WRITTEN EXERCISE
Switch "Google Sheets" to "Google Docs" in the lines from the one with "Click the poll" to the one with "coord(688,224)", and write out only those lines again with nothing else changed.

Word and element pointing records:
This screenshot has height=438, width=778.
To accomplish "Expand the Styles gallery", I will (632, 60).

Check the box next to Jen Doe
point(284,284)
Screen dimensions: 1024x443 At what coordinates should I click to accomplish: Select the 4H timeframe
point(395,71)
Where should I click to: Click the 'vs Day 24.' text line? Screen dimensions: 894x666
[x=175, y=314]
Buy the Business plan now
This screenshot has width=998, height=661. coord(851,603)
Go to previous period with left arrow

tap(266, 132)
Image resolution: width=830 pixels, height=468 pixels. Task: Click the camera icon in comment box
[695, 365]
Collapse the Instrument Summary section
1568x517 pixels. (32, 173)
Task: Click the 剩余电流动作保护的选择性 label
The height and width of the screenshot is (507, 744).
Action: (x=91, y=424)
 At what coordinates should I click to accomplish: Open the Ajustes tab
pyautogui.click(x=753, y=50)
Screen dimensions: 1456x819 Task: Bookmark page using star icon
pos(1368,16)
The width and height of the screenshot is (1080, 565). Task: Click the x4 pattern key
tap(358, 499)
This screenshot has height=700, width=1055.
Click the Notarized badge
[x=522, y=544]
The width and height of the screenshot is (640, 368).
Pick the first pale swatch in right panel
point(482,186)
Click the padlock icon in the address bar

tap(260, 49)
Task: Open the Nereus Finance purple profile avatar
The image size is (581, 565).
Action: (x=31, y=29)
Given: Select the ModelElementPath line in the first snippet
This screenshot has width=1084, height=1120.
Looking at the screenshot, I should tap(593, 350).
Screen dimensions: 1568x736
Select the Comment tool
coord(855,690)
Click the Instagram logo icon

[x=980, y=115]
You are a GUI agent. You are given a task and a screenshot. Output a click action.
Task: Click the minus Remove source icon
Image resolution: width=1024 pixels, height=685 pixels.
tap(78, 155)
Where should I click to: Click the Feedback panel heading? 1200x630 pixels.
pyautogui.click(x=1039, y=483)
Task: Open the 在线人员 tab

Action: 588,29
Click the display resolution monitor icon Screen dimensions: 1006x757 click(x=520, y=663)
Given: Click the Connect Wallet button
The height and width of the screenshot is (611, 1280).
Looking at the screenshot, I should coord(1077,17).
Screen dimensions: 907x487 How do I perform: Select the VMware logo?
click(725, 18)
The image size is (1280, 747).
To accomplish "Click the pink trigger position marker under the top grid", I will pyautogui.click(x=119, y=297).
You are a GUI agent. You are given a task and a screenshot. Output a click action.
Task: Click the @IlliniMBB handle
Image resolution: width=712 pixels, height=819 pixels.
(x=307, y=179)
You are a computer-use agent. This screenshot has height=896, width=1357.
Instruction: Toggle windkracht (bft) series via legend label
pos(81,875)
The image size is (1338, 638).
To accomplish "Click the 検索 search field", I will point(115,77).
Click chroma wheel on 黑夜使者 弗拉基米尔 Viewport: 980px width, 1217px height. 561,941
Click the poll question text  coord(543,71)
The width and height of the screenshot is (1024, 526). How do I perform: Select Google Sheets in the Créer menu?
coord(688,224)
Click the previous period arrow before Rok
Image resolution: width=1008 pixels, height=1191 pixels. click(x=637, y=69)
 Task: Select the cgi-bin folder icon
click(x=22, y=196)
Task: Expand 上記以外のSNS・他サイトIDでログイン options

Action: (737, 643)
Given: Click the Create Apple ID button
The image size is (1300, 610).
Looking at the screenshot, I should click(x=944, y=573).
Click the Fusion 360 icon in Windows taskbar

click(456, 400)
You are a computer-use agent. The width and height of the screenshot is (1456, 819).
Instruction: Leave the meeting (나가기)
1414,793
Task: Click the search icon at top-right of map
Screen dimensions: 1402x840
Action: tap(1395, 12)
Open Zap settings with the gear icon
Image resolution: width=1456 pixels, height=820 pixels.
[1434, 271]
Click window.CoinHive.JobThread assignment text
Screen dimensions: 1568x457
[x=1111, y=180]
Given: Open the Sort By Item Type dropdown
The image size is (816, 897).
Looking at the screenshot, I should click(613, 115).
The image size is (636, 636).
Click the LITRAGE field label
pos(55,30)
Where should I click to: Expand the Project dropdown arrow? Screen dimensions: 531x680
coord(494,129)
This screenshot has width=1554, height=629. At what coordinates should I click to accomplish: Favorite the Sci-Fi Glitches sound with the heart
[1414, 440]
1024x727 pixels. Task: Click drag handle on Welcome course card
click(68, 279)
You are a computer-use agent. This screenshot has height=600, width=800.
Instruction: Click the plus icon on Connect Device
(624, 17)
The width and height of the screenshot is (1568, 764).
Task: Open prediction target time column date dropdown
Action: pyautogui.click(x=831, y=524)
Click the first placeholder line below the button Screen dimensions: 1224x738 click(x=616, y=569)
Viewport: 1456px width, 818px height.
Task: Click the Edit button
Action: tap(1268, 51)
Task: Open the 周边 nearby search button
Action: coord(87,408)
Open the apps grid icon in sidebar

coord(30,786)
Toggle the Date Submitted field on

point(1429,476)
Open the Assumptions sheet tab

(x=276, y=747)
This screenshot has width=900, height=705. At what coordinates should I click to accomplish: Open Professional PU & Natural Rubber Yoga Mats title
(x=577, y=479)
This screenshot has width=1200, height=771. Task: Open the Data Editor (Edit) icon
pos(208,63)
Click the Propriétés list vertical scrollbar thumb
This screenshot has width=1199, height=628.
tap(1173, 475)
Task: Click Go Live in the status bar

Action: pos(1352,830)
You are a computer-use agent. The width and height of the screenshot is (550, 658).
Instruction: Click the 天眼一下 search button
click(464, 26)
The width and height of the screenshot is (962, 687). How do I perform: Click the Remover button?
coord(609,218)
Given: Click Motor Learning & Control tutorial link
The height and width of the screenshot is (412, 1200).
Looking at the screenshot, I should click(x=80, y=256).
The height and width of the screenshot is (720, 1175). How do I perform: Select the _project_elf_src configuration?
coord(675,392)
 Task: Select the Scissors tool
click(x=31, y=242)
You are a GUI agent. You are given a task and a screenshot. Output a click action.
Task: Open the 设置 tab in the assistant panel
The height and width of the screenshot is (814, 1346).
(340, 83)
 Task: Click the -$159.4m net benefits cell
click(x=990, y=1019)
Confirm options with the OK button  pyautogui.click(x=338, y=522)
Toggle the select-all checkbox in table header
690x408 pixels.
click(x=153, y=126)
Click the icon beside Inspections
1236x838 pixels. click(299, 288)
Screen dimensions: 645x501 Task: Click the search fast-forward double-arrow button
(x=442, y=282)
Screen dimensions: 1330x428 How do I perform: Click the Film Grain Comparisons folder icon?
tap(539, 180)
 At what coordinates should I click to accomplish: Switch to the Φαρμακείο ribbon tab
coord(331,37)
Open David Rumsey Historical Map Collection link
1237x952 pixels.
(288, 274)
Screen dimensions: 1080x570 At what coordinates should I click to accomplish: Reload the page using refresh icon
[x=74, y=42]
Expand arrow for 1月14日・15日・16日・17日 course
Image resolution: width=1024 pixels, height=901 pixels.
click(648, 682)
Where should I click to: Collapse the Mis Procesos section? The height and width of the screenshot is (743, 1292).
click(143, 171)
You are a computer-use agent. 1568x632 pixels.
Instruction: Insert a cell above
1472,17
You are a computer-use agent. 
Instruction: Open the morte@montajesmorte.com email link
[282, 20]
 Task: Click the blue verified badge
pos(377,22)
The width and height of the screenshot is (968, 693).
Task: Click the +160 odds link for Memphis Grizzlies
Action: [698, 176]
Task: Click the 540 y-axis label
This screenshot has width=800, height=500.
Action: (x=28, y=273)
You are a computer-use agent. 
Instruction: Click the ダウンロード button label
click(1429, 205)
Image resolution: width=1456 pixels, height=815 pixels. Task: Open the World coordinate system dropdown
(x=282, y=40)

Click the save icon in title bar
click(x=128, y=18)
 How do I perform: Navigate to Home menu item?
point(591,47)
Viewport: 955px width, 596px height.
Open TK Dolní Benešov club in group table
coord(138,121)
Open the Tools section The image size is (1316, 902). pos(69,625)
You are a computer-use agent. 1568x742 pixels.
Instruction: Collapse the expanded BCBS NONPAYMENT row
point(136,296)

TASK SOLUTION
Click the poll question text  coord(543,71)
The width and height of the screenshot is (1024, 526). How do I perform: Select Google Docs in the Créer menu?
coord(688,224)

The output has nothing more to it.